I am glad to say, though, there are signs of many improvement. He is even considering taking up writing again ("You're a writer? What a limited remit..." I have heard him say, on other hand.) Here is the danger (do not take this lightly) of one who achieves their dreams (humble as they may have been) and then... and then what? What is there to do else? No, I think he is waking up to find new dreams. Paradoxy as that may sound. But he has lost his desire to record all on the flickering page, one confessional among a million; and the story does nothing but repeat itself. Nor will this ever become a collection of links, but some other form it must assume. The experiment in citizen journalism. The experiment.
Other snippets include: Pete Doherty shooting heroin in the tabloids. Oh, he have picked up the needle. Some months ago it was still the foil. Look, Peter, what will happen to your arms (and then your hands, and then your feet, and then your legs). And remember to enjoy while it lasts.

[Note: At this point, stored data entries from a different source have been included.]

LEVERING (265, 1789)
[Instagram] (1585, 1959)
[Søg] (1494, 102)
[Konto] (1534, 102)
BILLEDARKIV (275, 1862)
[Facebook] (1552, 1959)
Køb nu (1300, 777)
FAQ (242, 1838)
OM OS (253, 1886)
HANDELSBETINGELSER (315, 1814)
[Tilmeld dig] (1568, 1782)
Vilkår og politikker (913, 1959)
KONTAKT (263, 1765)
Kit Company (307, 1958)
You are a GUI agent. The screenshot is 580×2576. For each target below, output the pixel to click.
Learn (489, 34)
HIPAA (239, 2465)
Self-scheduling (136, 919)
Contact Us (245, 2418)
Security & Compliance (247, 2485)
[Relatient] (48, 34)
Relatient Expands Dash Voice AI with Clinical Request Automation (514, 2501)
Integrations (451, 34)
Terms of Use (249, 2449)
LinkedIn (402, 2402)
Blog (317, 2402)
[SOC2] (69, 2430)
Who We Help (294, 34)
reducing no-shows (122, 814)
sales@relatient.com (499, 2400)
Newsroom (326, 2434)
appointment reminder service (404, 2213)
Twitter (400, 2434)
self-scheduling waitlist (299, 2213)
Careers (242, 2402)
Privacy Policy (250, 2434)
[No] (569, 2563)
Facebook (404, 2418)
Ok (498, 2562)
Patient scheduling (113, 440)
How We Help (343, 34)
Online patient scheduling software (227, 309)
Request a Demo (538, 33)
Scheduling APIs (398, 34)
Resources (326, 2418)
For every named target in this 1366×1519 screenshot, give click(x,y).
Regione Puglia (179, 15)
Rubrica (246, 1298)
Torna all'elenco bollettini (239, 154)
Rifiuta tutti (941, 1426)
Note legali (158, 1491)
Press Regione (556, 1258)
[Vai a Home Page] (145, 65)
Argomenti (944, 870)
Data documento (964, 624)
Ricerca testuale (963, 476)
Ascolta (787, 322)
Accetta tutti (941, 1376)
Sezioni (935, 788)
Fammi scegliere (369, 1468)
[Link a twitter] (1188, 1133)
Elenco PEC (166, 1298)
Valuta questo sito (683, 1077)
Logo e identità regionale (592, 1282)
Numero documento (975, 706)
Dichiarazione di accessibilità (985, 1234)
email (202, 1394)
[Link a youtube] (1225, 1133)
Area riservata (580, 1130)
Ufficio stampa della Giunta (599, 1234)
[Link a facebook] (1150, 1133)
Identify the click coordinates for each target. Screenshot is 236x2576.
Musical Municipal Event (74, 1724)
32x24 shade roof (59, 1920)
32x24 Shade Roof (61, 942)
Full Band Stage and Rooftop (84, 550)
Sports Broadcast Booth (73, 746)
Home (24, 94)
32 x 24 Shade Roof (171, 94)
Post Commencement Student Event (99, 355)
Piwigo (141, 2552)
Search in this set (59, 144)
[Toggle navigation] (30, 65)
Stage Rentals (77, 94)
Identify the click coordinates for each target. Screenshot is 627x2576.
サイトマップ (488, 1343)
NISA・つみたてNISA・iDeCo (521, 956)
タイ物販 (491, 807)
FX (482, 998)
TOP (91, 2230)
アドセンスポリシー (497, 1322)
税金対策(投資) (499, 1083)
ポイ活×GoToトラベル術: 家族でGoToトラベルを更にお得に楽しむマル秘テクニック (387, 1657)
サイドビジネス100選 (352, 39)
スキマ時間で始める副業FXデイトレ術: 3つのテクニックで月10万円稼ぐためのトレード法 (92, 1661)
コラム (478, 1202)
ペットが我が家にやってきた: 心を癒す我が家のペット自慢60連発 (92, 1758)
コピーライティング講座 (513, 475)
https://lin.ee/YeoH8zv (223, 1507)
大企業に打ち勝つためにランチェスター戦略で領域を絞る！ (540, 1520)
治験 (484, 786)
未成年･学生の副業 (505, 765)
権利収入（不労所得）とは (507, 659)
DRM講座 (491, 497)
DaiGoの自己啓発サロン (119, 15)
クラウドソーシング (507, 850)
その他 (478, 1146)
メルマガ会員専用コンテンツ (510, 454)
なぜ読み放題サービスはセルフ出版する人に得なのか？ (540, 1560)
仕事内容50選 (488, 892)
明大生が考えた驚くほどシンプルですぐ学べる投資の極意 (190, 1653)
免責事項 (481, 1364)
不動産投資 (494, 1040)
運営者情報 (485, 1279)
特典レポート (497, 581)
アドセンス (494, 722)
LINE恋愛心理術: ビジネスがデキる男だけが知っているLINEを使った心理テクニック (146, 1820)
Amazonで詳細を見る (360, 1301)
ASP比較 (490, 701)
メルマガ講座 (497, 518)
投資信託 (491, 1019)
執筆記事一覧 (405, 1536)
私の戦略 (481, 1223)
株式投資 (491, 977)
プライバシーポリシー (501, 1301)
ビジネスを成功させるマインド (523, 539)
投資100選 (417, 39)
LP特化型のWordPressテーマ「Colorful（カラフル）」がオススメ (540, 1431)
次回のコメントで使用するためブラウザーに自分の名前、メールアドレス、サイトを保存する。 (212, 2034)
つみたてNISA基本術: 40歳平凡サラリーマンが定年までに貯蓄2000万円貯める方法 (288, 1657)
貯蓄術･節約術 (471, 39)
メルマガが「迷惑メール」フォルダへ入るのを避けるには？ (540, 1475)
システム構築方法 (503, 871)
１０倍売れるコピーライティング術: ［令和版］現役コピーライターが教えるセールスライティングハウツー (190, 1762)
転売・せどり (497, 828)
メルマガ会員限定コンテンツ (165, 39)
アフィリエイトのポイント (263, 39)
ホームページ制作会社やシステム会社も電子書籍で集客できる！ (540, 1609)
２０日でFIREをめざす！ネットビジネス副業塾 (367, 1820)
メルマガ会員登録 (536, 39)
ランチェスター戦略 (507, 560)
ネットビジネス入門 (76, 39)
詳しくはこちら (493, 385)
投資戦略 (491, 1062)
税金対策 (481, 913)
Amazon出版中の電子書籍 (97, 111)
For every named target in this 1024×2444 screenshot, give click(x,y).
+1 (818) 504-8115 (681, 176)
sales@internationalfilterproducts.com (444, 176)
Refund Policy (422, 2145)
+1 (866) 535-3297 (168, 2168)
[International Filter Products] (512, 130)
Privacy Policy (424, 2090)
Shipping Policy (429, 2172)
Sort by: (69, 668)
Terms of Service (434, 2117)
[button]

(Funny story apropos this: the former gentleman landlord ask Doc O, after Mikey moved house, "How did he manage to get blood on the ceiling?" Doc O had to explain: after the veins in the forearm collapse, there is method whereby you swing your arm around around (thus spraying blood from any previous missed hits) to force all blood into hands, then pull belt tight around wrist and jab one of the bulging veins.)
And Indigobusiness, though he cannot acquire the taste for Jagermeister, now has blog devoted solely to absinthe. It is a fine drink, but remember to find the one which has high wormwood (I believe thujone? is the psychoactive) content. Indigobusiness is the one who kindly designed the glowing green realgem heading, by the way; I have added a thank-you to that effect at the bottom of the page.